Requirements To Apply for Factoring Services for Manufacturing Companies
You need to apply to be eligible for manufacturing factorings. Here are the documents needed to do so:
List Of Existing and Potential Customers
altLINE needs a list of all existing and potential customers as part of your application. We require this to review the credit quality of your customer base and determine factoring eligibility.
Manufacturer Invoice Factoring Application
You must complete a form as part of your factoring application process. Additionally, you will need to enclose the following documents:
- Business ownership identification
- Personal identification
- Employer Identification Number
- Customer contracts
- Articles of incorporation and other relevant corporate documents
Accounts Receivable Aging Report
Businesses record all outstanding invoices in an accounts receivable aging report. We need this report to research your customers’ payment behaviors and determine their factoring eligibility. We will consider invoices that are 30 to 90 days outstanding, but invoices for customers who have shown an inability to pay may not be eligible for factoring.
Manufacturing Factoring FAQs
Here are some common questions about manufacturer factoring services answered:
Do you need to run a credit check before getting started?
altLINE runs a credit and background check on all manufacturing company owners that apply for factoring. However, there are no minimum credit thresholds for approval. Background checks are reviewed for financial-related crimes or felonies. In the event a borrower has a spotty background, approval with altLINE may be in question, but in the event the borrower is disqualified, altLINE will often work with the borrower to identify a manufacturing factor that is willing to help.
Is manufacturing factoring a debt or loan?
Manufacturing factoring is neither debt nor a loan. Invoice factoring is the sale of your invoices to a third party. The money advanced against these invoices will be repaid by your customers.
However, altLINE is a recourse factor, so you may need to pay the cash advance back if your customer fails to pay their invoice.

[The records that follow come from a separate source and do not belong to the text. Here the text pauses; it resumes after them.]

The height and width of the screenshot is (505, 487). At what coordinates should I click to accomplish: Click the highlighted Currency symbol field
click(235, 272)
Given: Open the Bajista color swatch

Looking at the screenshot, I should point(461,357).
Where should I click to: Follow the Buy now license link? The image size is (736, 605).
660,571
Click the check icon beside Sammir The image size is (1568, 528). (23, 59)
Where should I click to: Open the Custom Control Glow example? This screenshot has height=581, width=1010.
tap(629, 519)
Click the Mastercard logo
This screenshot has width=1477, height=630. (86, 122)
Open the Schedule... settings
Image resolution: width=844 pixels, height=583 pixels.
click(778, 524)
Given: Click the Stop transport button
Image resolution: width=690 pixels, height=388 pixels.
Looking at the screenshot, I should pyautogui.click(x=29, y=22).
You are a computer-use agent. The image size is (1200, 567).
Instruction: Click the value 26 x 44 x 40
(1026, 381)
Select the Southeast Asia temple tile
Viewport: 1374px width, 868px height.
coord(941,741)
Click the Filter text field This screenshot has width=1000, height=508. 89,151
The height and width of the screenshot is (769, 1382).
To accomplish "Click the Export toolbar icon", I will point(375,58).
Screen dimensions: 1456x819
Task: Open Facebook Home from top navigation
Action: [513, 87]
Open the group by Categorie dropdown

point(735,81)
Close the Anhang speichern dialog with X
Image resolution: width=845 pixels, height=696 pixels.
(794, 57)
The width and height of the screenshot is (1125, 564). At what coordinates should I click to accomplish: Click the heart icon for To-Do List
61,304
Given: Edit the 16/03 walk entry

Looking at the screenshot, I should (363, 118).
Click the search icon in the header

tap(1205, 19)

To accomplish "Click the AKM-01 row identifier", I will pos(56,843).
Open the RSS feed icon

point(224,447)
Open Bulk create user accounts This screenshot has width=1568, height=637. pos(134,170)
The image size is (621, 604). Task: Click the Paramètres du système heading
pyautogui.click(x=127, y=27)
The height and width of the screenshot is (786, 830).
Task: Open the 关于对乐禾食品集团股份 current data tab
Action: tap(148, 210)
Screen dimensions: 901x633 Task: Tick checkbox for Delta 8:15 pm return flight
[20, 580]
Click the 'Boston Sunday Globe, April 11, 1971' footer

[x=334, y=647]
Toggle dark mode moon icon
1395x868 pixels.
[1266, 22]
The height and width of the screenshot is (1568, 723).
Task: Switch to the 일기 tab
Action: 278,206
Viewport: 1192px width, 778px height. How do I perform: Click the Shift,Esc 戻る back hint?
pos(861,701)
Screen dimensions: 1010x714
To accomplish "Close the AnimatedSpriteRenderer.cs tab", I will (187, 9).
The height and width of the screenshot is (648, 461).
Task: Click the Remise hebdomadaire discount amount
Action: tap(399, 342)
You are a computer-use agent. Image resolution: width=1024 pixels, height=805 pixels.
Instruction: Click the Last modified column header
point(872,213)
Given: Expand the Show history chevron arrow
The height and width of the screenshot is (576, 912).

Do you offer non-recourse manufacturing factoring?
altLINE only offers recourse manufacturing factoring. While you must repay the cash advance if your customer fails to pay, recourse factoring structures often allow for factors to extend lower rates and larger credit limits on your customers. If a customer does fail to pay, we will work with you to find the best-possible, most reasonable course of action for both sides.